As the Indian economy recovers rapidly from Covid-19, green shoots of growth are visible across all sectors. It is imperative that the next round of reforms can be launched in the MSME sector to enable it to reach its full potential.
- Late payments are one of the major problems and MSMEs are reluctant to apply the legal provisions available to them under the MSME Act due to their weak bargaining power. Such delays often lead to the creation of NPAs. Timely payments to MSMEs will reduce financial hardship and NPAs.
- A portal can be created for government debts to the private sector. This will not only bring transparency, but will also help reduce fraud and data theft.
- Banks can finance these debts at risk-free interest rates and the interest can be paid by industry or government.
- TReDS is an effective mechanism that can be extended to resolve late payments and liquidity issues.
- The GeM portal can be developed as a fully-fledged marketplace for MSMEs through which sellers can develop backward and forward links.

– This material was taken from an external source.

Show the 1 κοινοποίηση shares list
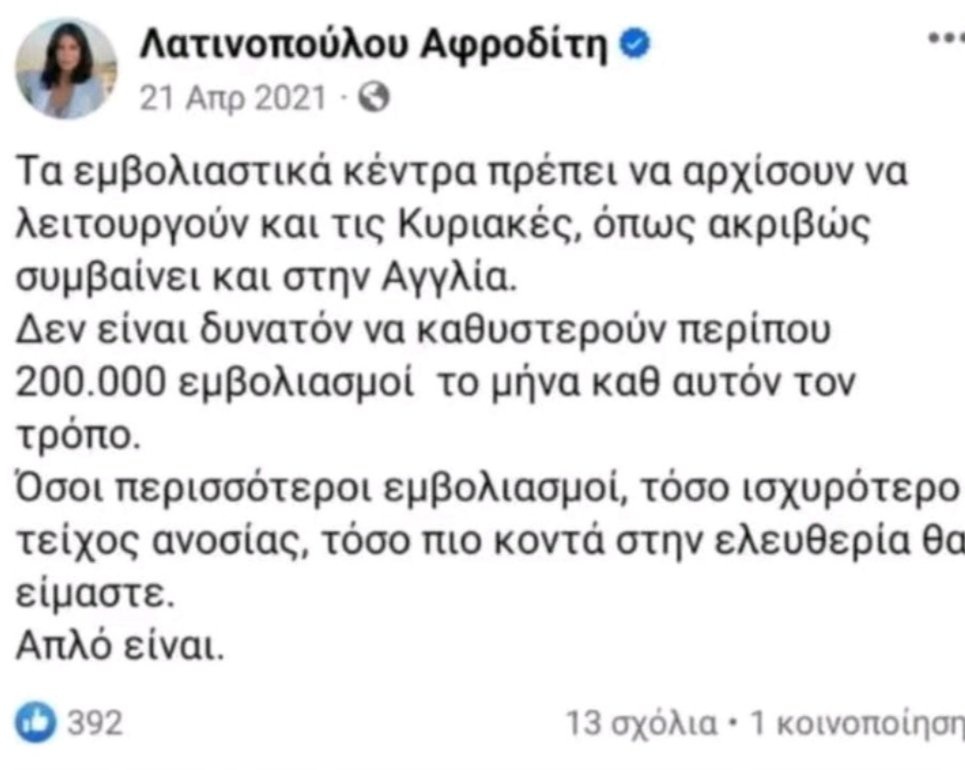Screen dimensions: 965x770 tap(857, 724)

- Udyog Aadhar or PAN can be used as a unique identifier for all compliance purposes and the annual registration process as a seller should be simplified or can be done with this identifier.
- MSMEs lack expertise in product development, technology adoption and marketing strategy. To alleviate these problems, the government should create networks of development service providers who can provide tailored solutions to MSMEs.
- Building the capacity of entrepreneurs is an essential prerequisite for the development of the sector, as it provides entrepreneurs with the knowledge and the means to operate.
Heterogeneity, fragmentation and informalization are the main characteristics of the MSME sector in India. As a result, these companies add less value to the economy than their international peers. Government interventions have focused primarily on supply and control until very recently. However, the formulation of targeted policies in the areas of infrastructure development, formalization, technology adoption, backward and forward linkages, credit gap reduction and timely payments and their effective implementation can help MSMEs realize their full potential and propel the Indian economy on a higher growth path.
On December 20, Prime Minister Shri Narendra Modi met with CEOs of companies from various industrial sectors. He spoke of the country’s inherent strength, displayed in the battle against Covid, and urged them to make full use of policies such as the PLI incitement. Policy coherence and government commitment are very encouraging for the industry. I am optimistic that the Prime Minister’s very proactive leadership will translate into accelerated and lasting reforms that will usher in the country’s economic progress.
The opinions expressed above are those of the author.